Work request –
Write the entries out exactly, with the final line being the one containing "Task: Click the attachment paperclip icon".

Source data –
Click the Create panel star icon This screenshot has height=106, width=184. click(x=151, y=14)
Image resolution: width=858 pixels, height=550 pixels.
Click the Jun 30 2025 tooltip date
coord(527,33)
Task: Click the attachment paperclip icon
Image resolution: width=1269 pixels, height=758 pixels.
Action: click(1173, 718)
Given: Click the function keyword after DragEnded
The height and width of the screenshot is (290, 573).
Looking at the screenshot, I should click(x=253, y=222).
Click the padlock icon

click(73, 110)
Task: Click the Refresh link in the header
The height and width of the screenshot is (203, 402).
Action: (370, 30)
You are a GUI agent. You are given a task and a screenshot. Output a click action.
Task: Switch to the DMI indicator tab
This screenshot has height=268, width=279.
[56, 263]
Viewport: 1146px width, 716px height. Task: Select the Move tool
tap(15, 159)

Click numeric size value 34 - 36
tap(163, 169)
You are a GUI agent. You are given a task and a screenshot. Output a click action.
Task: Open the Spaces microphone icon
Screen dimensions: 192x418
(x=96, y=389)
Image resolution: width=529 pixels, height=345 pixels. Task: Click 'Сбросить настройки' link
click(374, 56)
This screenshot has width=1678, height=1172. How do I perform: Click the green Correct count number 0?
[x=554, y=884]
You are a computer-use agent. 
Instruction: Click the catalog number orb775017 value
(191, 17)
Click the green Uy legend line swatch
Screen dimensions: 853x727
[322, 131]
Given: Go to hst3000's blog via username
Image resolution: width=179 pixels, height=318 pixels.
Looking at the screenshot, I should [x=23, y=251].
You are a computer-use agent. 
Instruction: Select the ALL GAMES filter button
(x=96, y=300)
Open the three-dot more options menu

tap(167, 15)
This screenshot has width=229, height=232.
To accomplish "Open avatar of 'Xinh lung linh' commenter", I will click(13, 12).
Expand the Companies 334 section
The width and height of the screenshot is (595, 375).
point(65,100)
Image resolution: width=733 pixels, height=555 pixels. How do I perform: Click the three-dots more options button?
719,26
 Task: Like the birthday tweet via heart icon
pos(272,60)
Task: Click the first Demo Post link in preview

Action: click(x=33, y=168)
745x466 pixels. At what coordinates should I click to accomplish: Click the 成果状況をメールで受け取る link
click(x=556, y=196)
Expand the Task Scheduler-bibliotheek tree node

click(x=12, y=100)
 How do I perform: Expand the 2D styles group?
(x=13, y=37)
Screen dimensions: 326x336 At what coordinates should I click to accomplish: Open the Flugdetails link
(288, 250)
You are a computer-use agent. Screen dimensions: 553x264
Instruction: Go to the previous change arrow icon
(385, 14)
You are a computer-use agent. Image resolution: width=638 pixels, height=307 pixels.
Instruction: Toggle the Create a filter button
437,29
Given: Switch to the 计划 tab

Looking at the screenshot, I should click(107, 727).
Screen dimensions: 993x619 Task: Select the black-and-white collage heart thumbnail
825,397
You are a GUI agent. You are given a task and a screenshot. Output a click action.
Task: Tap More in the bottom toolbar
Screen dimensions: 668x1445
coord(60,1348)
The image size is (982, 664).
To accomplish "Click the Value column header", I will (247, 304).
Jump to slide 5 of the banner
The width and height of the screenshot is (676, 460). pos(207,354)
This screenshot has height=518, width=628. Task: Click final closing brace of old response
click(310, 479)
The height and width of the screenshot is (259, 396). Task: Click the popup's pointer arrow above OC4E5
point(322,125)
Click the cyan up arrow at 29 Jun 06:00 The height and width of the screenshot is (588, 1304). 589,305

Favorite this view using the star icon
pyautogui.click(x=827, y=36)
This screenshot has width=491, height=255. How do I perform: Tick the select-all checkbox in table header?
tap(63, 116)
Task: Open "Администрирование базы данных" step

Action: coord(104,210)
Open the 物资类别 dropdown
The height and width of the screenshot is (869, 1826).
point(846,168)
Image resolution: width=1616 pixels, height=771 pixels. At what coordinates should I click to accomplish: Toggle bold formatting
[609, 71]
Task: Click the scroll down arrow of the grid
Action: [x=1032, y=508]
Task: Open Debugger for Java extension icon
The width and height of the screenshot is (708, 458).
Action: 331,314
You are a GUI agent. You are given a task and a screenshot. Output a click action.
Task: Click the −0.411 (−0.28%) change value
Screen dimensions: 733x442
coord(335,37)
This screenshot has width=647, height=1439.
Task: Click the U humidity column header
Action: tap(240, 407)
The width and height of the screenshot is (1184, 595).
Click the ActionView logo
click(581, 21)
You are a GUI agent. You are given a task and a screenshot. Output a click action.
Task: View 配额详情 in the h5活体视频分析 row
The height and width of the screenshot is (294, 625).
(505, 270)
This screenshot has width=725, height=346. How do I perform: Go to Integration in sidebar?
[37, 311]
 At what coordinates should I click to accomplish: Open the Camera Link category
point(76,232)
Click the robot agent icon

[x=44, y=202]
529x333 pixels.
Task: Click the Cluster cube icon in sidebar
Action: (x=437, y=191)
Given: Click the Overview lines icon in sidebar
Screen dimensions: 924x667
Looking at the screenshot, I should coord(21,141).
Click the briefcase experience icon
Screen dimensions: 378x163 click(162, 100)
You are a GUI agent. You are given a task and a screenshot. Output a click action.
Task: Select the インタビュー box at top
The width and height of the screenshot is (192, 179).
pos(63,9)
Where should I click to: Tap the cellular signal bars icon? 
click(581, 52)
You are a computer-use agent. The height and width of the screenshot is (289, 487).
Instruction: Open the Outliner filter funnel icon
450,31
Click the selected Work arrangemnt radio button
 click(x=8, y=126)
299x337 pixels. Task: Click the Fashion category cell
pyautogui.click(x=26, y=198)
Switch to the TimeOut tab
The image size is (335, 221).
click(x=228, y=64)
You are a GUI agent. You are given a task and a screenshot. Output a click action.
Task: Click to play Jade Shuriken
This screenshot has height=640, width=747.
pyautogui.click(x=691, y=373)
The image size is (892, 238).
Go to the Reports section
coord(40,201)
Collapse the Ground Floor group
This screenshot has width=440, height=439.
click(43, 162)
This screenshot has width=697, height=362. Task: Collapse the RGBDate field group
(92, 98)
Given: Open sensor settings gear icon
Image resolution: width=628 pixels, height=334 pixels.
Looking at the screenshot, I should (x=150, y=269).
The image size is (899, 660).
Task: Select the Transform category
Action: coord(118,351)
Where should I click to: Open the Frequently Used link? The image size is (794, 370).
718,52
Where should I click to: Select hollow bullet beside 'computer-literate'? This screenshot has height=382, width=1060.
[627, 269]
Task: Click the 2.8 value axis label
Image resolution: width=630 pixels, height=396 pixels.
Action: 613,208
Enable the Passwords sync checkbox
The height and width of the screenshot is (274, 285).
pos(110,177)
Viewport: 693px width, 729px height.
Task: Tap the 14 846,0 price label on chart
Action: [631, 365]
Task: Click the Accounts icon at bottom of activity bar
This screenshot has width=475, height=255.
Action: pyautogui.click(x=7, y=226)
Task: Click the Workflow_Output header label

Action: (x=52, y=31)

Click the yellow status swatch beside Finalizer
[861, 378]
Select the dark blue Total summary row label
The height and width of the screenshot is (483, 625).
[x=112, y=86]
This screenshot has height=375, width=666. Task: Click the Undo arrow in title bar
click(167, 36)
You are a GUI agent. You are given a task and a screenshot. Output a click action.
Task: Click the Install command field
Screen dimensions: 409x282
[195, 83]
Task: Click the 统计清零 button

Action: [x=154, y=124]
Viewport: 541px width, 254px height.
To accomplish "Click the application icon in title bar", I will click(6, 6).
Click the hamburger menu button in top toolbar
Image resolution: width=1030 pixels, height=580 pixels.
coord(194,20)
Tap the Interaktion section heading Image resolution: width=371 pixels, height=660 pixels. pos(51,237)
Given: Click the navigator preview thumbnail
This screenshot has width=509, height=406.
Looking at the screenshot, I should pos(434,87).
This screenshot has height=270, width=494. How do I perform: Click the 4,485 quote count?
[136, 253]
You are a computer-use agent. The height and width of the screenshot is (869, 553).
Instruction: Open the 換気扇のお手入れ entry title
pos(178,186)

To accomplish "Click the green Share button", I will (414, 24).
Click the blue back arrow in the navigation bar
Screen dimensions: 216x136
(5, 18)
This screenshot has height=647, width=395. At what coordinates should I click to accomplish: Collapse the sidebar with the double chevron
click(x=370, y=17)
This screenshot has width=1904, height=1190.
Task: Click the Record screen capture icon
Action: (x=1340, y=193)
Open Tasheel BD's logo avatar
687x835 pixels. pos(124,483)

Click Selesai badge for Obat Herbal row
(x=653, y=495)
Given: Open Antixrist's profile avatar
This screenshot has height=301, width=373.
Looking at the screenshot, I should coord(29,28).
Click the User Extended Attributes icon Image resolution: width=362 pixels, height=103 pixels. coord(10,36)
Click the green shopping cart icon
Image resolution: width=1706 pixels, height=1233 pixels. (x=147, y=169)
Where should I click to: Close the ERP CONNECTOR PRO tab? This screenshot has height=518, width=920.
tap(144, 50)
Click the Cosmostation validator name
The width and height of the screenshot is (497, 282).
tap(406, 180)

Response to the exercise –
Click the Create panel star icon This screenshot has height=106, width=184. click(x=151, y=14)
Image resolution: width=858 pixels, height=550 pixels.
Click the Jun 30 2025 tooltip date
coord(527,33)
Task: Click the attachment paperclip icon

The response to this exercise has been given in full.